#### STATED TASK
Copy out every one of the following entries verbatim, keeping each line as it stands.
begin DATASET ROWS
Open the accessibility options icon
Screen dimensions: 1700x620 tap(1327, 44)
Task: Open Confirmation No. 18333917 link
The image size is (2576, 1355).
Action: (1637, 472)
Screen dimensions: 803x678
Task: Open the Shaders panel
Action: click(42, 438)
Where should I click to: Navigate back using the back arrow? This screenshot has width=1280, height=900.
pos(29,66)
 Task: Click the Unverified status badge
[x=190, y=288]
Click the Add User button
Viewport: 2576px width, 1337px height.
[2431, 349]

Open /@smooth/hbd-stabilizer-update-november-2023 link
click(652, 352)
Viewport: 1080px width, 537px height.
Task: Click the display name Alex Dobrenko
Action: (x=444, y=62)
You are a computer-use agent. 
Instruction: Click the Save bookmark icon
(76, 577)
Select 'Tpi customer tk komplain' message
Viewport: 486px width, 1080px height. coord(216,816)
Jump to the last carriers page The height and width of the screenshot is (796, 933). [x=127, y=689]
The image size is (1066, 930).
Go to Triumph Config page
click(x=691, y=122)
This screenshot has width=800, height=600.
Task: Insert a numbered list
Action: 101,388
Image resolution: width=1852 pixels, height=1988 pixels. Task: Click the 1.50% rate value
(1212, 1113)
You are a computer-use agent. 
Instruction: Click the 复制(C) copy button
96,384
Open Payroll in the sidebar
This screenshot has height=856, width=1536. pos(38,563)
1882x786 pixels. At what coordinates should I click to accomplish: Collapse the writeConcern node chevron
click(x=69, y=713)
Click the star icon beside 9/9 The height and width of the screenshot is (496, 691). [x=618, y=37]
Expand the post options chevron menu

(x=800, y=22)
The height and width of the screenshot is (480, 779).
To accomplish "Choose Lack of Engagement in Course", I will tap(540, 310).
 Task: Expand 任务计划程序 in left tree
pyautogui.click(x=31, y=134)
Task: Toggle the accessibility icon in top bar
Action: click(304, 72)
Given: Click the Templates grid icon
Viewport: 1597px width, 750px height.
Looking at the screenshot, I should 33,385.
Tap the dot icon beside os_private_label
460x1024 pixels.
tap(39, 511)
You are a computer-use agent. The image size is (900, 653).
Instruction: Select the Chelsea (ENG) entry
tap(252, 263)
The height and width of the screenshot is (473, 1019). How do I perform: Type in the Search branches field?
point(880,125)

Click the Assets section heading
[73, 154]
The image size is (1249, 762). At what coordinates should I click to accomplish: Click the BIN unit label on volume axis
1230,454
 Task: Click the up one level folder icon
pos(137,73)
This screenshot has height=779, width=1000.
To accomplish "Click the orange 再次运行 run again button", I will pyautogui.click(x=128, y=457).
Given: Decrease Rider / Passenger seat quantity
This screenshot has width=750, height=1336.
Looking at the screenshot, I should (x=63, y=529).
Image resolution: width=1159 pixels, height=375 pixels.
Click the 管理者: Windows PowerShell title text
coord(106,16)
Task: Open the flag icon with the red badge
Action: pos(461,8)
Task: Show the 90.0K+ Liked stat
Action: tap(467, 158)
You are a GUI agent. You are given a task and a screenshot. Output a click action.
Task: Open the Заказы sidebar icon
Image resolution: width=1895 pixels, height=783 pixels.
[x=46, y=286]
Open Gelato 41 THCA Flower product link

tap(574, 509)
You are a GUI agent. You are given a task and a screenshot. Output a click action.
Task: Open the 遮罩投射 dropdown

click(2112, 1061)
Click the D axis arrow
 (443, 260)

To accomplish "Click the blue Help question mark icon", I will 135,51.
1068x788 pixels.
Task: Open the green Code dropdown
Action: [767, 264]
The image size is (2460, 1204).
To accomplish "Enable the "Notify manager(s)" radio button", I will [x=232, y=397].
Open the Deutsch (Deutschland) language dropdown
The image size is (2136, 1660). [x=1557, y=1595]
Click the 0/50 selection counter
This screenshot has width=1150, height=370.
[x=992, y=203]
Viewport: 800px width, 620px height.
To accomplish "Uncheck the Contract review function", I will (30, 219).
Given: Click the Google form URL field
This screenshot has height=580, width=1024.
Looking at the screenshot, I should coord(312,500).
end DATASET ROWS
#### TASK RESULT
Open the accessibility options icon
Screen dimensions: 1700x620 tap(1327, 44)
Task: Open Confirmation No. 18333917 link
The image size is (2576, 1355).
Action: (1637, 472)
Screen dimensions: 803x678
Task: Open the Shaders panel
Action: click(42, 438)
Where should I click to: Navigate back using the back arrow? This screenshot has width=1280, height=900.
pos(29,66)
 Task: Click the Unverified status badge
[x=190, y=288]
Click the Add User button
Viewport: 2576px width, 1337px height.
[2431, 349]

Open /@smooth/hbd-stabilizer-update-november-2023 link
click(652, 352)
Viewport: 1080px width, 537px height.
Task: Click the display name Alex Dobrenko
Action: (x=444, y=62)
You are a computer-use agent. 
Instruction: Click the Save bookmark icon
(76, 577)
Select 'Tpi customer tk komplain' message
Viewport: 486px width, 1080px height. coord(216,816)
Jump to the last carriers page The height and width of the screenshot is (796, 933). [x=127, y=689]
The image size is (1066, 930).
Go to Triumph Config page
click(x=691, y=122)
This screenshot has width=800, height=600.
Task: Insert a numbered list
Action: 101,388
Image resolution: width=1852 pixels, height=1988 pixels. Task: Click the 1.50% rate value
(1212, 1113)
You are a computer-use agent. 
Instruction: Click the 复制(C) copy button
96,384
Open Payroll in the sidebar
This screenshot has height=856, width=1536. pos(38,563)
1882x786 pixels. At what coordinates should I click to accomplish: Collapse the writeConcern node chevron
click(x=69, y=713)
Click the star icon beside 9/9 The height and width of the screenshot is (496, 691). [x=618, y=37]
Expand the post options chevron menu

(x=800, y=22)
The height and width of the screenshot is (480, 779).
To accomplish "Choose Lack of Engagement in Course", I will tap(540, 310).
 Task: Expand 任务计划程序 in left tree
pyautogui.click(x=31, y=134)
Task: Toggle the accessibility icon in top bar
Action: click(304, 72)
Given: Click the Templates grid icon
Viewport: 1597px width, 750px height.
Looking at the screenshot, I should 33,385.
Tap the dot icon beside os_private_label
460x1024 pixels.
tap(39, 511)
You are a computer-use agent. The image size is (900, 653).
Instruction: Select the Chelsea (ENG) entry
tap(252, 263)
The height and width of the screenshot is (473, 1019). How do I perform: Type in the Search branches field?
point(880,125)

Click the Assets section heading
[73, 154]
The image size is (1249, 762). At what coordinates should I click to accomplish: Click the BIN unit label on volume axis
1230,454
 Task: Click the up one level folder icon
pos(137,73)
This screenshot has height=779, width=1000.
To accomplish "Click the orange 再次运行 run again button", I will pyautogui.click(x=128, y=457).
Given: Decrease Rider / Passenger seat quantity
This screenshot has width=750, height=1336.
Looking at the screenshot, I should (x=63, y=529).
Image resolution: width=1159 pixels, height=375 pixels.
Click the 管理者: Windows PowerShell title text
coord(106,16)
Task: Open the flag icon with the red badge
Action: pos(461,8)
Task: Show the 90.0K+ Liked stat
Action: tap(467, 158)
You are a GUI agent. You are given a task and a screenshot. Output a click action.
Task: Open the Заказы sidebar icon
Image resolution: width=1895 pixels, height=783 pixels.
[x=46, y=286]
Open Gelato 41 THCA Flower product link

tap(574, 509)
You are a GUI agent. You are given a task and a screenshot. Output a click action.
Task: Open the 遮罩投射 dropdown

click(2112, 1061)
Click the D axis arrow
 (443, 260)

To accomplish "Click the blue Help question mark icon", I will 135,51.
1068x788 pixels.
Task: Open the green Code dropdown
Action: [767, 264]
The image size is (2460, 1204).
To accomplish "Enable the "Notify manager(s)" radio button", I will [x=232, y=397].
Open the Deutsch (Deutschland) language dropdown
The image size is (2136, 1660). [x=1557, y=1595]
Click the 0/50 selection counter
This screenshot has width=1150, height=370.
[x=992, y=203]
Viewport: 800px width, 620px height.
To accomplish "Uncheck the Contract review function", I will (30, 219).
Given: Click the Google form URL field
This screenshot has height=580, width=1024.
Looking at the screenshot, I should coord(312,500).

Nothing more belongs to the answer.